Directions for this task:
Copy the records below exactly, from the line containing "Task: Click the Hosts count showing 3" through the last line, and leave out every picture.

Data shown:
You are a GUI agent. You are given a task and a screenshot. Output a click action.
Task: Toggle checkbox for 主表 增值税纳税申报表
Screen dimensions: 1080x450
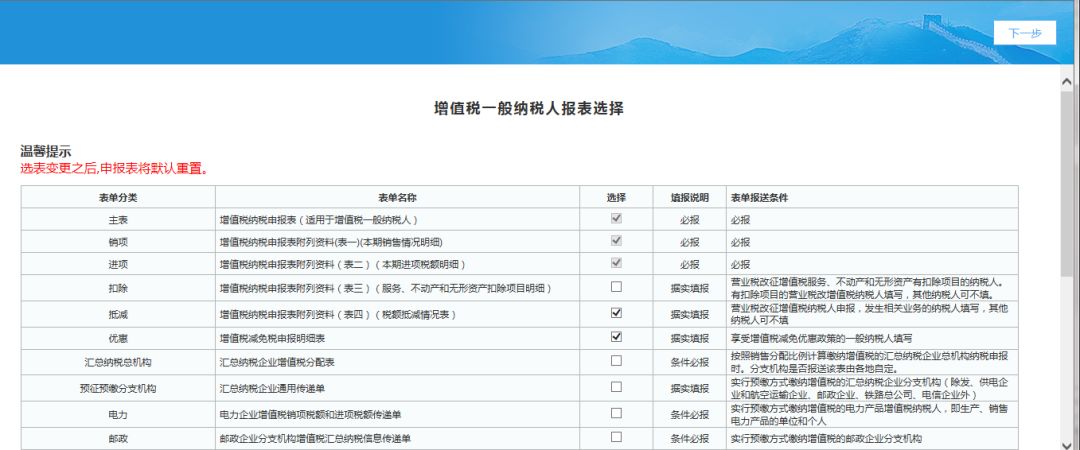tap(616, 218)
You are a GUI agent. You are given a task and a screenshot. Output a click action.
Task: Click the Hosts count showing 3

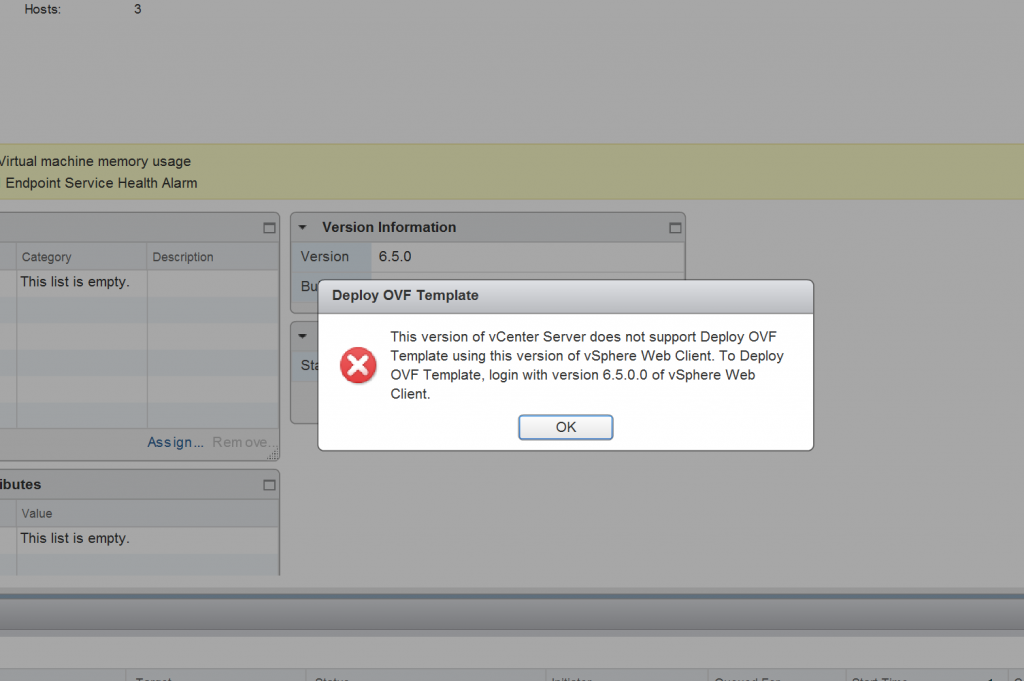[137, 9]
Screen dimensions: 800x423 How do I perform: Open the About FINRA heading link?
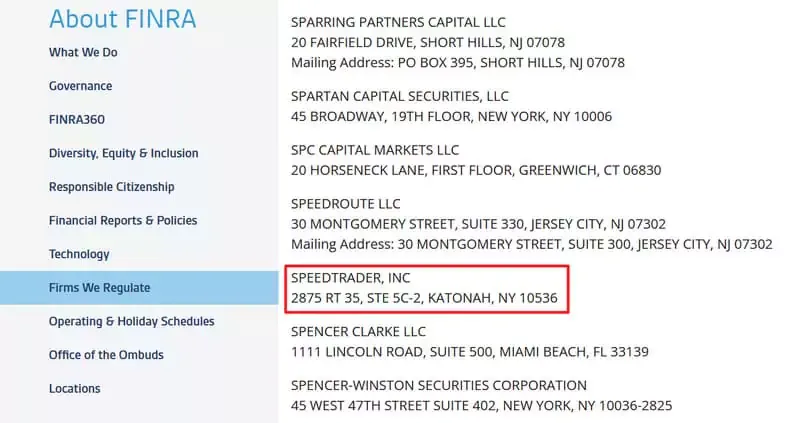[122, 19]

Response to this exercise:
Task: Click the Hosts count showing 3

[137, 9]
Screen dimensions: 800x423 How do I perform: Open the About FINRA heading link?
[122, 19]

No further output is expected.